2) Johnny Cash, Dolly Parton, Country Music and Hoedowns


Johnny, Johnny, Johnny, the man in black, drug addict, lover, prison reformer and epic songwriter and singer. I pine for his dark tones and languid lyrics. I do not recognise his world and yet I lap up the emotion he conveys. I want him.


Dolly Parton and her hoedown contemporaries are part of a genre that we will never have in GB, despite our recent bout of nu-folk bands. Oh how I yearn to journey to Nashville and dance in cowboy boots all night...

3) Denim

Levi's were the first, hard wearing clothing for the workers which have since become an international u
nform for hipster teens, weekend dads, chic oligarch wives and everything in between.

God bless America for making our lives easier...

4) Teen Drama TV

Not sure if I would have got through the relative vanilla-mess of my Home Counties adolescence without Dawson, Jen, Joey, Pacey, Ryan, Marisa, Brooke, Lucas, Chuck and Blair. Well in to my early twenties these kids had my heart and the wardrobes I wanted. Why did public school boys from Guildford not have the rippling abs of Ryan or the deft wit of Seth, the sexiness of Chuck. Why didn't we have jocks and keg parties and incredible vocabularys...

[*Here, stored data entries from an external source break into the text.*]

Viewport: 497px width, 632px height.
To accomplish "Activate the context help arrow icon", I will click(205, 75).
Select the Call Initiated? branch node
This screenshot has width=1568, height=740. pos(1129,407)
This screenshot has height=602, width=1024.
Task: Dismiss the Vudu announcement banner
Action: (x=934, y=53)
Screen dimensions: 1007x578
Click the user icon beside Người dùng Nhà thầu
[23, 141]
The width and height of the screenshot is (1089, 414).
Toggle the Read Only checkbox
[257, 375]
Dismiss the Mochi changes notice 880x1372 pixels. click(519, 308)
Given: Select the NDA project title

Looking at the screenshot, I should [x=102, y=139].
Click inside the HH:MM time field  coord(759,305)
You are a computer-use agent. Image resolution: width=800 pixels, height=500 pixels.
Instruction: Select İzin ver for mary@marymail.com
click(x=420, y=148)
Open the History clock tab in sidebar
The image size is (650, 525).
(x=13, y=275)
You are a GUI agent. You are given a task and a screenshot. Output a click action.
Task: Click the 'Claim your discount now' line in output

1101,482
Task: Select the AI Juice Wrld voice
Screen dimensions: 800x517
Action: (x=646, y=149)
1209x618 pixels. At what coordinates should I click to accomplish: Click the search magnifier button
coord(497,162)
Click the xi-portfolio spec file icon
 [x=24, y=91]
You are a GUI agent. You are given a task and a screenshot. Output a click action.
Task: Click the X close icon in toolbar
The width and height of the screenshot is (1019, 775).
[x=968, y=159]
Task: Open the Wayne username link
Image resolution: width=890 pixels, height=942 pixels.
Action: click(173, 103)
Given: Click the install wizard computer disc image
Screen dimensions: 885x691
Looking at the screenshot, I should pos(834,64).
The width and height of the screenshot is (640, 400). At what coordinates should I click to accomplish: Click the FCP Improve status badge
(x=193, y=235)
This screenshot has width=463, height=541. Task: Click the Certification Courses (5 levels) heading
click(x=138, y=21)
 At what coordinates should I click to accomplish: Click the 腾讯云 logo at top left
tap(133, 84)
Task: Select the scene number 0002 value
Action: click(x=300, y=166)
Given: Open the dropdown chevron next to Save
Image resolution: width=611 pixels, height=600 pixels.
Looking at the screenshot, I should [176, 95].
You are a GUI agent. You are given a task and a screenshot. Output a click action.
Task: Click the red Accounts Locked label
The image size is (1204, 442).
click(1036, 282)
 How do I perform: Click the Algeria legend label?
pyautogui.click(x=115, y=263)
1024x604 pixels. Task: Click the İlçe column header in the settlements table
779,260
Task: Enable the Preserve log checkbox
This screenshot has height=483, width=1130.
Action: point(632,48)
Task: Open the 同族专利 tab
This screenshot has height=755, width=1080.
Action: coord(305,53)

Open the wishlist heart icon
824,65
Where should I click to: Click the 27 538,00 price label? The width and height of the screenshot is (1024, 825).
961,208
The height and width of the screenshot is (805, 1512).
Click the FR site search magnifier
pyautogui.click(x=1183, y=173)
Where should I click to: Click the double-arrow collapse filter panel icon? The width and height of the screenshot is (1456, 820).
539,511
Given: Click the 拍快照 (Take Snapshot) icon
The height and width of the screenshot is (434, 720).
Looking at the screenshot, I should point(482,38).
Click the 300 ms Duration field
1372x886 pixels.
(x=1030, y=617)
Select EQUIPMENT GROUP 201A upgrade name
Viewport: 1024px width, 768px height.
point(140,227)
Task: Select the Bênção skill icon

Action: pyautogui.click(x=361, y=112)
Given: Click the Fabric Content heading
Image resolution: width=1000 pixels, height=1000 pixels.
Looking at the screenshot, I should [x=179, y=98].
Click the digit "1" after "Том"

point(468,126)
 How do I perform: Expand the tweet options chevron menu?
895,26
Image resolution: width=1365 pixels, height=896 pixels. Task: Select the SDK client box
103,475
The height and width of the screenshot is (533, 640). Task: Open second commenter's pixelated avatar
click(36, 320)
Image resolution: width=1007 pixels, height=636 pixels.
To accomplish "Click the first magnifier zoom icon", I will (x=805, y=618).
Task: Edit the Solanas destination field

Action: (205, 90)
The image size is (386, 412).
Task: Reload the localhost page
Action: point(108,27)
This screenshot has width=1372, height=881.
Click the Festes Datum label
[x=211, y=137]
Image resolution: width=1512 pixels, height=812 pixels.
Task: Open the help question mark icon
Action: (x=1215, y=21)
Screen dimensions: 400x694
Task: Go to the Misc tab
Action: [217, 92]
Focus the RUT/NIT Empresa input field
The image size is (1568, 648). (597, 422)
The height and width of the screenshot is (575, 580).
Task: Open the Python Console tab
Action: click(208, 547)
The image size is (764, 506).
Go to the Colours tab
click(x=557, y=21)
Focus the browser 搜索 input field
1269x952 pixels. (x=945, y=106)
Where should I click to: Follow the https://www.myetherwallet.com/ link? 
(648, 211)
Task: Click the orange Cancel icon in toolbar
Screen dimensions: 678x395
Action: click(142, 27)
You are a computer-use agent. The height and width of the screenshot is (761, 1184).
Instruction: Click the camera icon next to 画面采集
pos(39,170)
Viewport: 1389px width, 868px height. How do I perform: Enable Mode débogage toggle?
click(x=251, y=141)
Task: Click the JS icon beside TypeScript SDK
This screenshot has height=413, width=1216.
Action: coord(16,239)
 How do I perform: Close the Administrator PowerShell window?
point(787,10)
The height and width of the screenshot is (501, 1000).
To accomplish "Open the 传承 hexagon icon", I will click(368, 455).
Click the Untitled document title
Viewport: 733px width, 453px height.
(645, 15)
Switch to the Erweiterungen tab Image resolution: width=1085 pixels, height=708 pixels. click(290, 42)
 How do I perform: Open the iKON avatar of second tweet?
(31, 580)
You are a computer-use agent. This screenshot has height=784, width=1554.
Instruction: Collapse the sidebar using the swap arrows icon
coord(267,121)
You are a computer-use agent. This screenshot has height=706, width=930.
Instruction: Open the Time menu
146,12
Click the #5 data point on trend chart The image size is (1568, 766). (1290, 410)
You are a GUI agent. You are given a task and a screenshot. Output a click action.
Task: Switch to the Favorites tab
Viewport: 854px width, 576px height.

In "teen-drama" land if you drunk a few drinks every Saturday, you were probably an alcoholic, the boys next door were cute (they NEVER are) and it was quite normal for close friends to die or have sex with your boyfriends...I bloody miss them and their prematurely 30-year-old acerbic wit...

(*side note: also weird how the actors playing their parents were probably about five years older than some of them)
5) ScarJo

Yes, I know her parents are Danish and Russian or something similar, but she is seen as the modern classic American sex symbol, and she is. At the top of my #girlcrush list... there are little who rival that blonde bombshell look. She makes some good films too... but to be honest I just stare at her face.

6) Hollywood and Films

This could be seen to be a tad wide perhaps.. but the USA is the centre of the film industry, the championer of the Talkie, the location of the famous Hollywood Hills. Some of the best movies in the world ever have been made there.. and some more of the best have been funded by money that comes from there.

I can't really write too much about films without being terribly sweeping and I love too many. So I'm not going to, but you get my point.

7) Martin Luther King


 “You may be 38 years old, as I happen to be. And one day, some great opportunity stands before you and calls you to stand up for some great principle, some great issue, some great cause. And you refuse to do it because you are afraid…. You refuse to do it because you want to live longer…. You’re afraid that you will lose your job, or you are afraid that you will be criticized or that you will lose your popularity, or you’re afraid that somebody will stab you, or shoot at you or bomb your house; so you refuse to take the stand.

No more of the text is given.